(Stored data)
=====
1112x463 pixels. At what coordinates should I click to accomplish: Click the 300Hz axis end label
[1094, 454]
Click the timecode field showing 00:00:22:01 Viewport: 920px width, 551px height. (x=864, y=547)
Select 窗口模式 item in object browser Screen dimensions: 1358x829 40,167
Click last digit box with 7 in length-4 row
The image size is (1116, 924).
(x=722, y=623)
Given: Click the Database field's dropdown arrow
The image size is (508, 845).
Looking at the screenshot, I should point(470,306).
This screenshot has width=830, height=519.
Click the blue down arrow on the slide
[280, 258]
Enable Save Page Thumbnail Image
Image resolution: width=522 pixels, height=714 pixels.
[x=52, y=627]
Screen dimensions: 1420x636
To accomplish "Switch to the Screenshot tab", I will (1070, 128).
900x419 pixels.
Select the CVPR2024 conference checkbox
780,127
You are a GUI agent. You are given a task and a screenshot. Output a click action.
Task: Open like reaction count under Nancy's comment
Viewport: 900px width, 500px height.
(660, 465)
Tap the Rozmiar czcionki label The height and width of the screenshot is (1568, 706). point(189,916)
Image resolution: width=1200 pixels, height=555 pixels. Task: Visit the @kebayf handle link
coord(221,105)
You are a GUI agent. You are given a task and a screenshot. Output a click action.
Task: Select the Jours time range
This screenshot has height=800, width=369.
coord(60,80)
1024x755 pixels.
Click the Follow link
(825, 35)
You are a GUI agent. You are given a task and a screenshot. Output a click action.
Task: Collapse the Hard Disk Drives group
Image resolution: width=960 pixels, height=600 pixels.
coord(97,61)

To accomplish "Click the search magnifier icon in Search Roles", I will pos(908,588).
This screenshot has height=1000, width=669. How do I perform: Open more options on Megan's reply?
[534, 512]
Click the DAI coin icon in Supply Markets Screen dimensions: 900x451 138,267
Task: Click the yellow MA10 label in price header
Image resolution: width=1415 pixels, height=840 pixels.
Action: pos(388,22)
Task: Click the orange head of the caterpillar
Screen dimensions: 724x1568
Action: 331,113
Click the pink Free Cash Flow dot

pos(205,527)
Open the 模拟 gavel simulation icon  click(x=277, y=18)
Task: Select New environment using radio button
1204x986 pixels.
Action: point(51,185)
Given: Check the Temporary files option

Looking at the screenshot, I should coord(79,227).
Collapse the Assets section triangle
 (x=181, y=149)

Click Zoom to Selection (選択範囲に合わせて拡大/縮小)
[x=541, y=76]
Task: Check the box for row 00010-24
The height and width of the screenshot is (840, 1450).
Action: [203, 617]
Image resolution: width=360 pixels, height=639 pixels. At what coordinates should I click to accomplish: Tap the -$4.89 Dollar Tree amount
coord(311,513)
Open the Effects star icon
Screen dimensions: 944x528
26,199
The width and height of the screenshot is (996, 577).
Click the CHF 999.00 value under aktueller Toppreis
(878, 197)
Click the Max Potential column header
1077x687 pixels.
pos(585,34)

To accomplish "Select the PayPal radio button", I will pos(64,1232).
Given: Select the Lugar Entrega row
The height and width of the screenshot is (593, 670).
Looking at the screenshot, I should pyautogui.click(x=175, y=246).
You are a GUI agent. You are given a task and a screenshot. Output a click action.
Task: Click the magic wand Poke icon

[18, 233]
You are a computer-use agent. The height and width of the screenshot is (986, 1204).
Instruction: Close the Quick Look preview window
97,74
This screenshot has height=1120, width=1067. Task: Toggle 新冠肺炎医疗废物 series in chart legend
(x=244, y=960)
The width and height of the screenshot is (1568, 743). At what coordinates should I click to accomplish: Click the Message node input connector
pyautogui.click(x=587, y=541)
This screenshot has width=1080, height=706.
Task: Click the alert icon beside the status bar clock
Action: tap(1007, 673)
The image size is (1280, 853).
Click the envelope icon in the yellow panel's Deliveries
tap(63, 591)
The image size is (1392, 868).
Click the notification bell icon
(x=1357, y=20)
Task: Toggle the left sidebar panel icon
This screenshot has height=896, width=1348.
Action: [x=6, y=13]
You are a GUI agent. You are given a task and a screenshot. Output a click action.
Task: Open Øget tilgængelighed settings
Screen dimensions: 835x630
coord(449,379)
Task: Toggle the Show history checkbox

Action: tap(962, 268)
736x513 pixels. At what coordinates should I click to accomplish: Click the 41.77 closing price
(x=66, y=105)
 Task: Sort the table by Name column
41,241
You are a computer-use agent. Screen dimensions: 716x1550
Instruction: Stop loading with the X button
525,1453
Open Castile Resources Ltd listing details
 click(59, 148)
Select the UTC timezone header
=====
**Your task:** Filter the data, keeping only the lines that contain "will".

**Solution to this exercise:**
To accomplish "Switch to the Screenshot tab", I will (1070, 128).
To accomplish "Click the search magnifier icon in Search Roles", I will pos(908,588).
To accomplish "Select the PayPal radio button", I will pos(64,1232).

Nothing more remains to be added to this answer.